━━ ENTRIES PROVIDED ━━

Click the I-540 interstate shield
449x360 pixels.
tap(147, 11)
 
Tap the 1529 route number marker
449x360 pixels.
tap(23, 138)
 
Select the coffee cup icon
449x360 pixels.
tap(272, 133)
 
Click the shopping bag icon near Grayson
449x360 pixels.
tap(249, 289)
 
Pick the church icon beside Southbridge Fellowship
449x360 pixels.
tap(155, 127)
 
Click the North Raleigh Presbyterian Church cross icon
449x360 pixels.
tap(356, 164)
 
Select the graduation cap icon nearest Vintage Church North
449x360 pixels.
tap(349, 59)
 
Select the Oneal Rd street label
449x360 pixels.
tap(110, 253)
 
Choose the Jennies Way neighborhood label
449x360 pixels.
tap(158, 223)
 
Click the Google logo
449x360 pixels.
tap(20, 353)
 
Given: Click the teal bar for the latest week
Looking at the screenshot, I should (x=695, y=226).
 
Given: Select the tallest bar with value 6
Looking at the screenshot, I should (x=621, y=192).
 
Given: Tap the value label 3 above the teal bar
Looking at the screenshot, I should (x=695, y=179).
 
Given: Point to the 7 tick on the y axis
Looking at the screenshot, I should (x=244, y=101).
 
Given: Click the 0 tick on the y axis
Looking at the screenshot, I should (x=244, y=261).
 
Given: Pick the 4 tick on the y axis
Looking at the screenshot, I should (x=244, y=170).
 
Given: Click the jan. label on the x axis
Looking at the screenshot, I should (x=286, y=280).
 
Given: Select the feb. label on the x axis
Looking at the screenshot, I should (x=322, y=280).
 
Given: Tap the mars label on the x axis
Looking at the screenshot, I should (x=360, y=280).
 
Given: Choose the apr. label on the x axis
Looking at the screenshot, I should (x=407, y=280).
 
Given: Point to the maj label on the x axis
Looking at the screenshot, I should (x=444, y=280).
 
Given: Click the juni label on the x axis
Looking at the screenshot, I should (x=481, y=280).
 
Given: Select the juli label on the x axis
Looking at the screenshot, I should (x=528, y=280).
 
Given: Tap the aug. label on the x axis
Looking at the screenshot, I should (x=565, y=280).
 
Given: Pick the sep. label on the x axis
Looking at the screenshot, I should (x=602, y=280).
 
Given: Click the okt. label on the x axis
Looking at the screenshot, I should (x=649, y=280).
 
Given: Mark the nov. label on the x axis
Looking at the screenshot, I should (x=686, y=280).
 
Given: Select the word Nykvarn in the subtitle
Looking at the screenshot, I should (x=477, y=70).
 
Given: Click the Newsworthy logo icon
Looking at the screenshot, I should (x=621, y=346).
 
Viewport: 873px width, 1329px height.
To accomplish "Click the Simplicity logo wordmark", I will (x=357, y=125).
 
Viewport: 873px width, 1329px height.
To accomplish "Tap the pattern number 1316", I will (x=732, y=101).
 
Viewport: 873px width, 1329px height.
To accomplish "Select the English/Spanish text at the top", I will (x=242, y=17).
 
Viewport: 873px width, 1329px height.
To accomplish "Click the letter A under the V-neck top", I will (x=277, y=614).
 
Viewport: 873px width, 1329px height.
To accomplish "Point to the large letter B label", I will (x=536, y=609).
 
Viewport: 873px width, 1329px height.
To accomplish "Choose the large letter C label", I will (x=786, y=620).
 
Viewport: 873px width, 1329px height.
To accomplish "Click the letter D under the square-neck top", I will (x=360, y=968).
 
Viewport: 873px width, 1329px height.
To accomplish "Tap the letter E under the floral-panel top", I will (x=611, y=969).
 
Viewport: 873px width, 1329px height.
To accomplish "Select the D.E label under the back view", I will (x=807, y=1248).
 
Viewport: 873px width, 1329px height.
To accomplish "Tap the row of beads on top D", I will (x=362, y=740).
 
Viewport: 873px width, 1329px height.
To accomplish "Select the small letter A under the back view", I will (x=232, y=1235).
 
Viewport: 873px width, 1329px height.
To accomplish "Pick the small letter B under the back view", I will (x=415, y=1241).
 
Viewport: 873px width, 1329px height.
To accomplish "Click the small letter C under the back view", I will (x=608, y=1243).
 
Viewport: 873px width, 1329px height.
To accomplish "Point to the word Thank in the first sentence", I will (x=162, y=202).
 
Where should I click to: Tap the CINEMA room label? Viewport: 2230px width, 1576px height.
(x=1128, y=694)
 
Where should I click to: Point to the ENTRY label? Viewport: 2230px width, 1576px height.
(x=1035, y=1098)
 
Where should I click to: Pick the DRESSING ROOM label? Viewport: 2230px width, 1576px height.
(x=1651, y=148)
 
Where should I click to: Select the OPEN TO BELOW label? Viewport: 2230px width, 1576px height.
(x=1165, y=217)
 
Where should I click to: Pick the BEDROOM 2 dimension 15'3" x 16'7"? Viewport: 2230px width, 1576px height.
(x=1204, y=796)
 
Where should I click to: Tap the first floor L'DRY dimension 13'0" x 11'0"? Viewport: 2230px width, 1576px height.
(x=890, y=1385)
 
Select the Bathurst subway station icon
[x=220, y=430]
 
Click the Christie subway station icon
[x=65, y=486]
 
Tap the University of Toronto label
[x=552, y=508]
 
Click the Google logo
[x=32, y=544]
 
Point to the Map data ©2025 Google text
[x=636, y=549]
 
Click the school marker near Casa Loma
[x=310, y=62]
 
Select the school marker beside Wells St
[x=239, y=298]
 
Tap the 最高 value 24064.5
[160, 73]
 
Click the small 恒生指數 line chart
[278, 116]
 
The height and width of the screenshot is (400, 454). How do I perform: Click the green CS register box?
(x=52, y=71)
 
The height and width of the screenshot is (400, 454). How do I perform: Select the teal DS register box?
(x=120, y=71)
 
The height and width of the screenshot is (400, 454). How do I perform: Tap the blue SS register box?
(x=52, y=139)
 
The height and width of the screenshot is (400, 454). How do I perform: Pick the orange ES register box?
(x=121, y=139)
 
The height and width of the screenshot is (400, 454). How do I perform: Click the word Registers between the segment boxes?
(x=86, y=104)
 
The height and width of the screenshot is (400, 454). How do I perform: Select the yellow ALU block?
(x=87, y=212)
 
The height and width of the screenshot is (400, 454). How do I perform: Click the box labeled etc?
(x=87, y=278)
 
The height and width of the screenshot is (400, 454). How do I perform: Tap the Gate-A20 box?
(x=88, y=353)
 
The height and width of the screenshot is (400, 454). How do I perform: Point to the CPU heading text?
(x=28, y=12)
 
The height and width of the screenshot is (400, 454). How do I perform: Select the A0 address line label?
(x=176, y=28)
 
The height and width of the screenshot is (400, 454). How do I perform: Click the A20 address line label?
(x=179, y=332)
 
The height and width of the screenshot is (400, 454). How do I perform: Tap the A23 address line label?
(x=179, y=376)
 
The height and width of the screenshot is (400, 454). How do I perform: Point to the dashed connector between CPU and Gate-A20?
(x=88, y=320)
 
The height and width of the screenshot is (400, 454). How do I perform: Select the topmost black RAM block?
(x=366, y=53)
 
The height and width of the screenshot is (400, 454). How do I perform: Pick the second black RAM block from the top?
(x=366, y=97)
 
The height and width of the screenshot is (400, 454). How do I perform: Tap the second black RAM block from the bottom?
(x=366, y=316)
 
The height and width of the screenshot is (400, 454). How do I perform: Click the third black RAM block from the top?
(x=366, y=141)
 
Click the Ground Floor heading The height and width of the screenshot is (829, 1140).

━━━

- EXERCISE INSTRUCTIONS -
List everything from the line containing "Where should I click to: Pick the DRESSING" down to the line containing "(x=1204, y=796)" as numbered lines, omitting blank ones.

- WRITTEN SOLUTION -
1. Where should I click to: Pick the DRESSING ROOM label? Viewport: 2230px width, 1576px height.
2. (x=1651, y=148)
3. Where should I click to: Select the OPEN TO BELOW label? Viewport: 2230px width, 1576px height.
4. (x=1165, y=217)
5. Where should I click to: Pick the BEDROOM 2 dimension 15'3" x 16'7"? Viewport: 2230px width, 1576px height.
6. (x=1204, y=796)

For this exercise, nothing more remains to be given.